I will explain. First you build a watchlist with all the companies/ETFs that you like and think will do well in the future. At this step the valuation doesn’t matter- just pick all the companies that you like.
After you do this it’s time to do some research and decide how much are you willing to pay for a given company/ETF.
Then you wait until the company you like reaches the prices you like. Then you buy shares in that company and you leave them alone. Of course you should still follow their earnings reports and watch how the company evolves over time.
But after you have done all that research and have picked the company yourself, you will have a totally different view.
I have found that I am much more confident in such stock picks and I don’t let short-term fluctuations bother me. In fact in most cases short-term fluctuations are actually welcome, because that gives me chance to buy more. I hope you understand what a difference that makes.
5. Common Sense
Last, but not least you need to have common sense to be a successful investor. There are a couple of areas where people really throw their common sense out the window.
First one is by chasing high dividend yields. And by high I mean 10, even 20% dividend yield stocks. When you look at their balance sheets you see that their payout ratio is 200,300% and even more.
Payout ratio means what % of their earnings is the company giving out to pay dividends. So if the company is giving away 3 times their earnings what do you think will happen? If you have common sense you would guess that either the company is going to go under or they will have to slash their dividend.
There are countless such examples that you really need to use your common sense. Another one on top of my head- don’t invest your entire portfolio in start-ups. Nothing wrong with investing in those of course. But make sure you are careful as start-ups are way more risky and you have no guarantees.
Another ones can be investing your entire portfolio in a single stock, investing your entire portfolio in a single sector and so on.

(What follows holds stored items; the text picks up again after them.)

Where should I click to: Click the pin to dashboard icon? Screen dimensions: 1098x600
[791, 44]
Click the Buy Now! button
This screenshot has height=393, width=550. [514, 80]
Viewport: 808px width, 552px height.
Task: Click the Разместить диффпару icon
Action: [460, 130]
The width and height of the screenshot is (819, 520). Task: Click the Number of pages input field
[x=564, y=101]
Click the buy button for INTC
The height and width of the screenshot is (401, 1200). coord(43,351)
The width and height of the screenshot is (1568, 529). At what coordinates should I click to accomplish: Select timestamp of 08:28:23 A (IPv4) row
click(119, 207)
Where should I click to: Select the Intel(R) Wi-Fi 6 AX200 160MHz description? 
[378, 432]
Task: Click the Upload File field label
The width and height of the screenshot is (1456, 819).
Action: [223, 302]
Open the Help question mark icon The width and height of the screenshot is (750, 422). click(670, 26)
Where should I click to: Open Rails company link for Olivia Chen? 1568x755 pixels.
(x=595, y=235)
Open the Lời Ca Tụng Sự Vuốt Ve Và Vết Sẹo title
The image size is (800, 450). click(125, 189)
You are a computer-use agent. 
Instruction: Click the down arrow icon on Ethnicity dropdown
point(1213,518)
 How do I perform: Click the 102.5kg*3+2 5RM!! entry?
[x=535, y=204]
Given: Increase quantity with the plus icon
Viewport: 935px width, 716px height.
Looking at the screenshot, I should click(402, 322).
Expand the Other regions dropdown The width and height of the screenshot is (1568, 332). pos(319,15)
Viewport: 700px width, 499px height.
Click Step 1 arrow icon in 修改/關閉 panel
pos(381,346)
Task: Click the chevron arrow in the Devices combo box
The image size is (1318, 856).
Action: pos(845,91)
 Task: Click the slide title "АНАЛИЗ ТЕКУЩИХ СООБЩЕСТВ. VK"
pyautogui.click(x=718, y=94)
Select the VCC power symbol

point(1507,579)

All of those things might seem silly, but people often makes those mistakes.
So if there is one thing I want you to take away from this point- make sure you inject some logic before you buy a new position. Just ask yourself a couple of questions. Why are you buying the stock? What do you expect from this stock? When would you sell the stock? When would you buy more of the stock?
This is an easy exercise before buying or selling a stock of yours. It takes a couple of minutes, but it can save you a lot of headaches down the line.
Summary
Overall investing is not that hard. What is hard is the mental part of it. But it all comes with experience. Everyone inevitably makes mistakes, but the important thing is to learn from them. I have made mistakes, you will make mistakes and everyone else will.
I want you to remember one thing- make sure you make your own decisions. Question everything you do and you will inevitably learn and eventually do well. For some people it might take more time, for some people might be less. But everyone can figure this out, as long as they think and understand what are they doing right and what wrong.
That will be all from me , hope you learned something. If there is something you don’t understand don’t hesitate to drop me a comment. I will make sure I get back to you as soon as possible. Thank you all, wish you all the best and stay safe.